You have stripped off the old human nature, complete with its patterns of behaviour, and you have put on the new one – which is being renewed in the image of the creator, bringing you into possession of new knowledge. In this new humanity there is no question of ‘Greek and Jew’, or ‘circumcised and uncircumcised’, of ‘barbarian, Scythian’, or ‘slave and free’. The king is everything and in everything! [Colossians 3: 9-11 (NTE)]
Even though it wasn’t required, zealous Jews like the Pharisees and John the Baptist’s ascetic disciples fasted twice a week. For many of them, their religion had become one of laws, rituals, and works. When some of John’s followers questioned why Jesus’ disciples didn’t fast as did they, Jesus explained with the illustration of patching an old garment with new fabric.
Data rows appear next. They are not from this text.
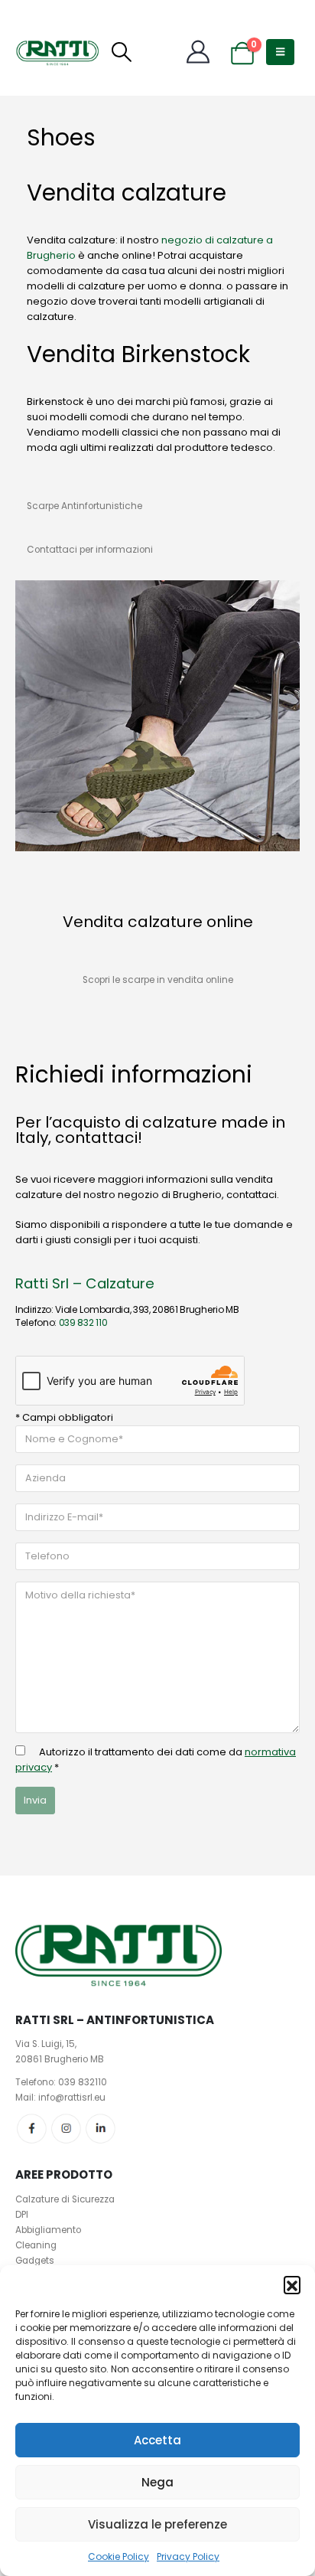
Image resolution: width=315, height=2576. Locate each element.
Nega (157, 2482)
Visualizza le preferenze (157, 2524)
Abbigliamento (48, 2230)
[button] (292, 2284)
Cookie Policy (118, 2556)
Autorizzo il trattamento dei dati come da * (155, 1759)
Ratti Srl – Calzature (84, 1283)
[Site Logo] (57, 52)
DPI (21, 2215)
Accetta (157, 2440)
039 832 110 (83, 1322)
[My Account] (198, 52)
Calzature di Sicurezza (65, 2199)
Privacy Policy (188, 2556)
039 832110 (82, 2082)
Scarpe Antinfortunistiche (84, 506)
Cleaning (36, 2245)
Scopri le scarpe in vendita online (158, 980)
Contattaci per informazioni (90, 550)
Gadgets (34, 2260)
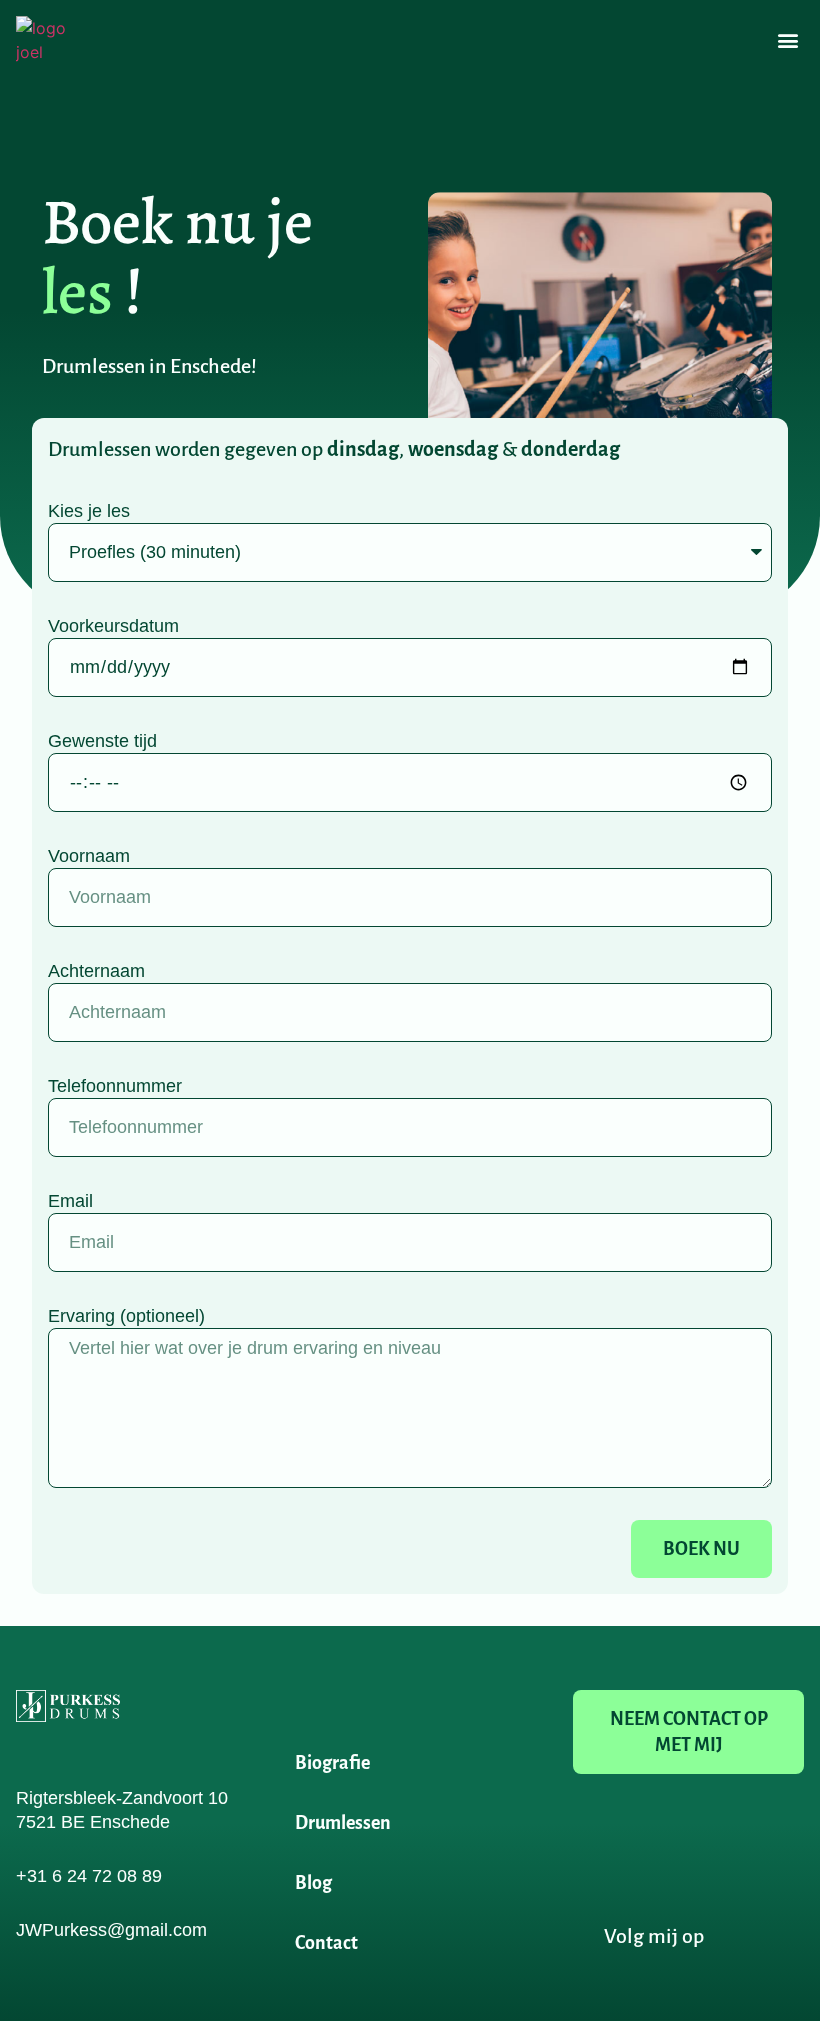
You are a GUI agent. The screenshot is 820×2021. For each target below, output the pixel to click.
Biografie (332, 1763)
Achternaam (96, 971)
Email (70, 1201)
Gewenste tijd (102, 741)
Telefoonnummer (115, 1086)
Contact (326, 1943)
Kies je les (89, 511)
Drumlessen (343, 1823)
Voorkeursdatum (113, 626)
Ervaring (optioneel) (126, 1316)
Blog (313, 1883)
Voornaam (89, 856)
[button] (787, 40)
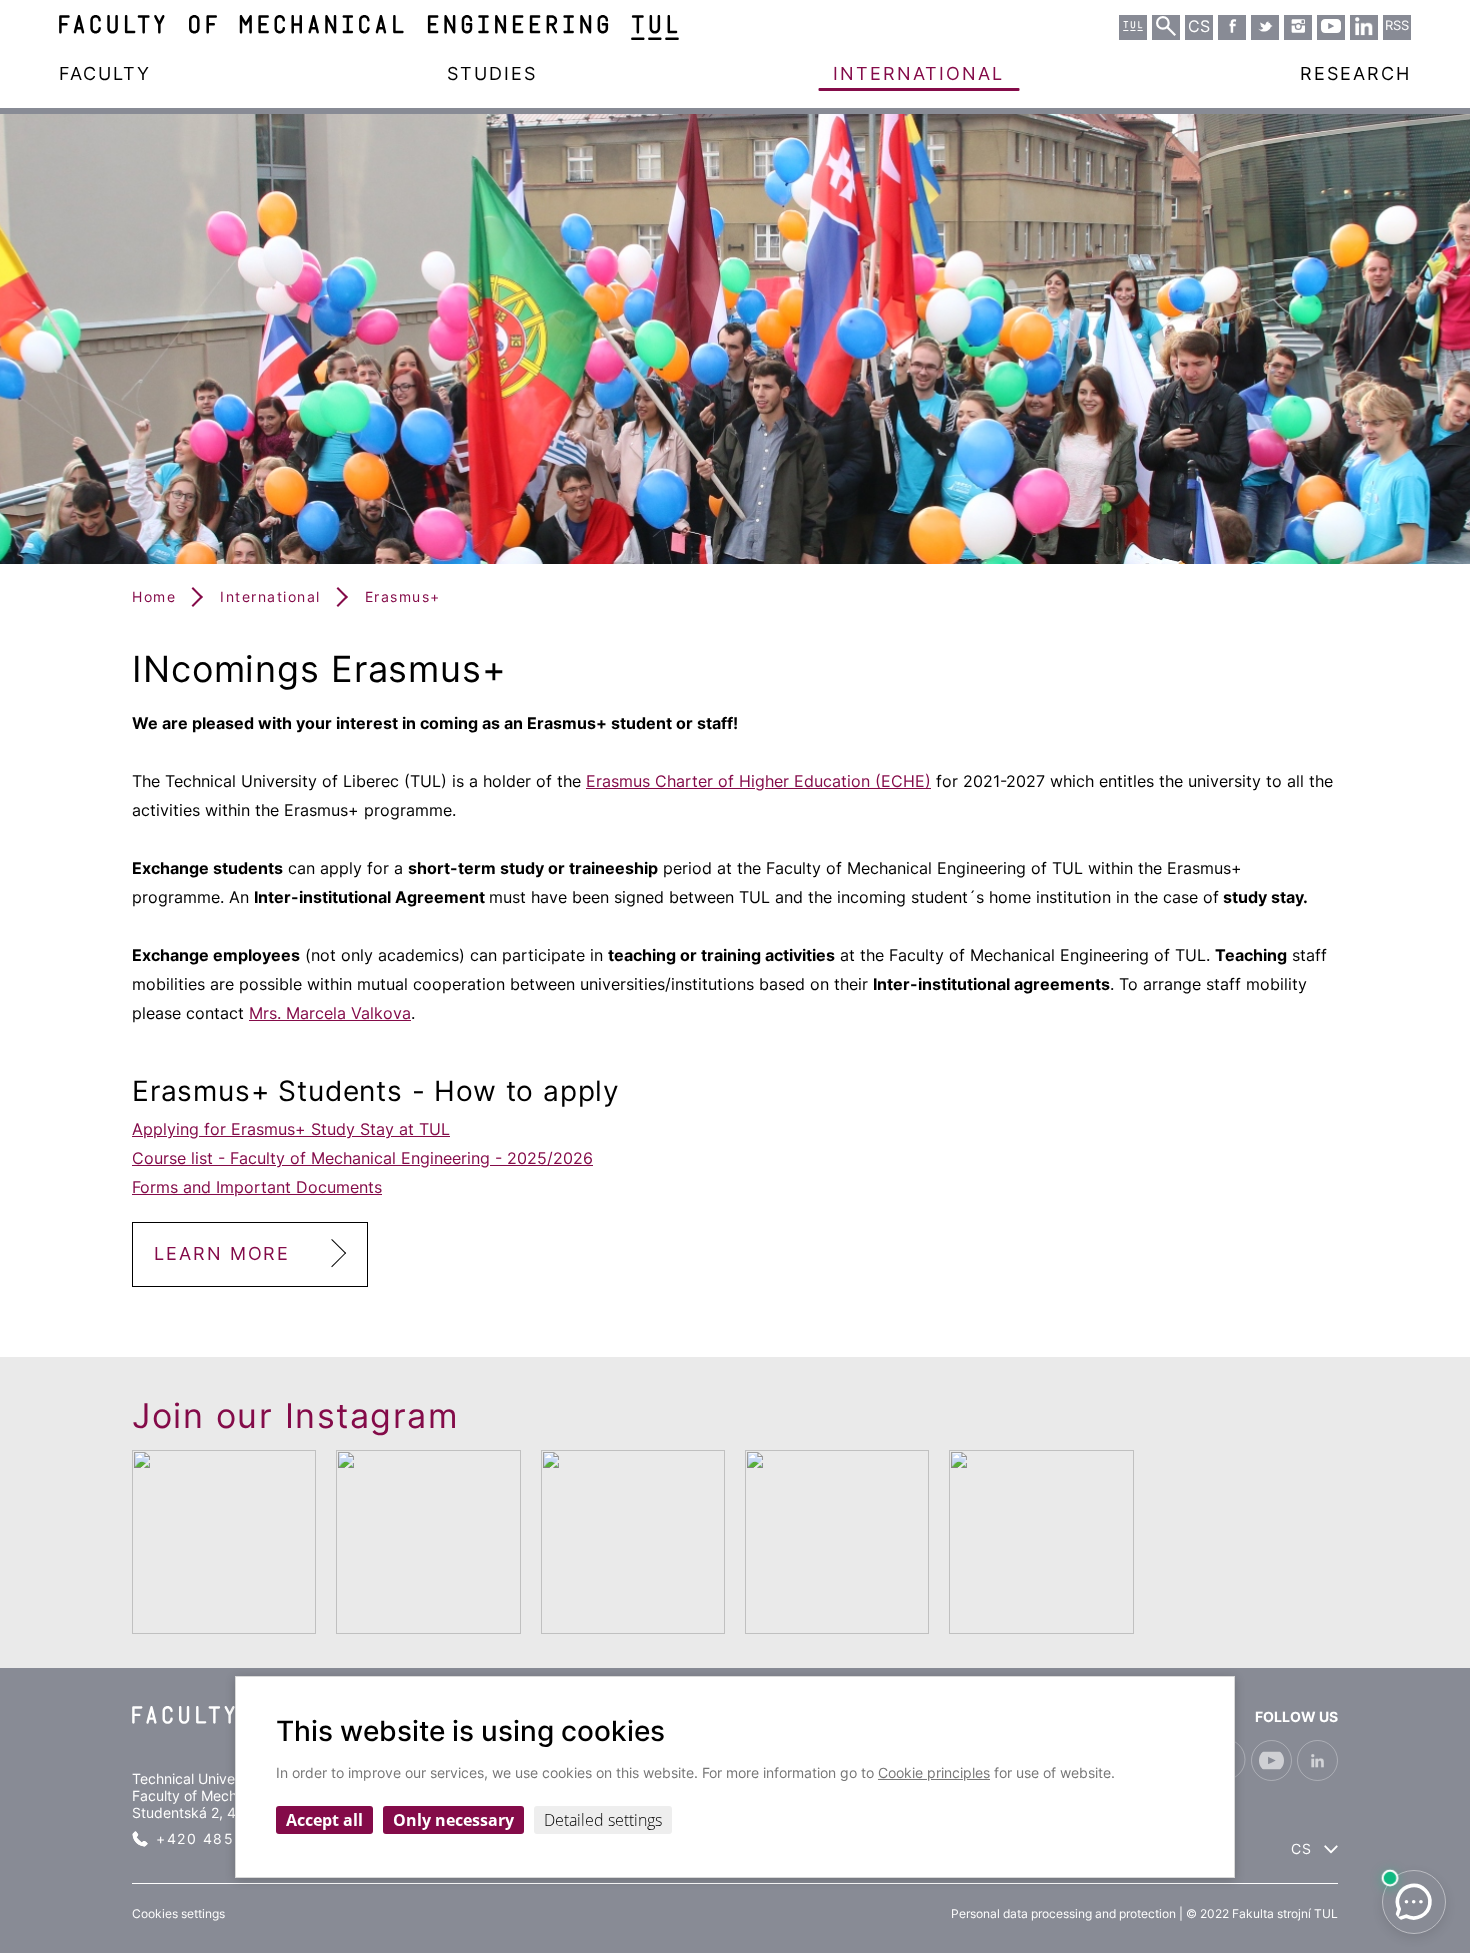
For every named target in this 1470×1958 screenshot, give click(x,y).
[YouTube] (1331, 26)
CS (1302, 1849)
No 1st century seamstress would sew a new piece of unshrunk cloth onto a worn and washed piece of clothing and not just because the two pieces wouldn’t match. Ancient cloth was usually wool or linen, both of which shrunk when washed. After the garment was washed, the new patch would shrink causing it to pucker and pull away from the old. Such a repair job would only make the original tear larger. Cutting a hole out of new fabric would ruin it, as well. The new way of Jesus, a way of grace rather than law, relationship rather than ritual, and faith rather than works, could not be patched into the old religious practices of Judaism.
It’s important to remember that Jesus never said the garment was bad, only that it was old. In fact, the Greek word translated as old was palaios. Meaning old in the sense of worn out and decrepit, palaios conveyed the sense of being obsolete, antiquated, or on its last legs. The garment had served its purpose and it was time for a new one!
Jesus’ way couldn’t be patched into the old religious practices of Judaism and His simple illustration made it clear that, in spite of their shared beginning, Christianity is not an extension or Version 2.1 of Judaism. Rather than repairing or reforming Judaism, He inaugurated a brand-new covenant. He didn’t improve the old system; He replaced it with a new version of man’s relationship with God. Jesus didn’t die on the cross just to repair us; He died and rose again to make us new!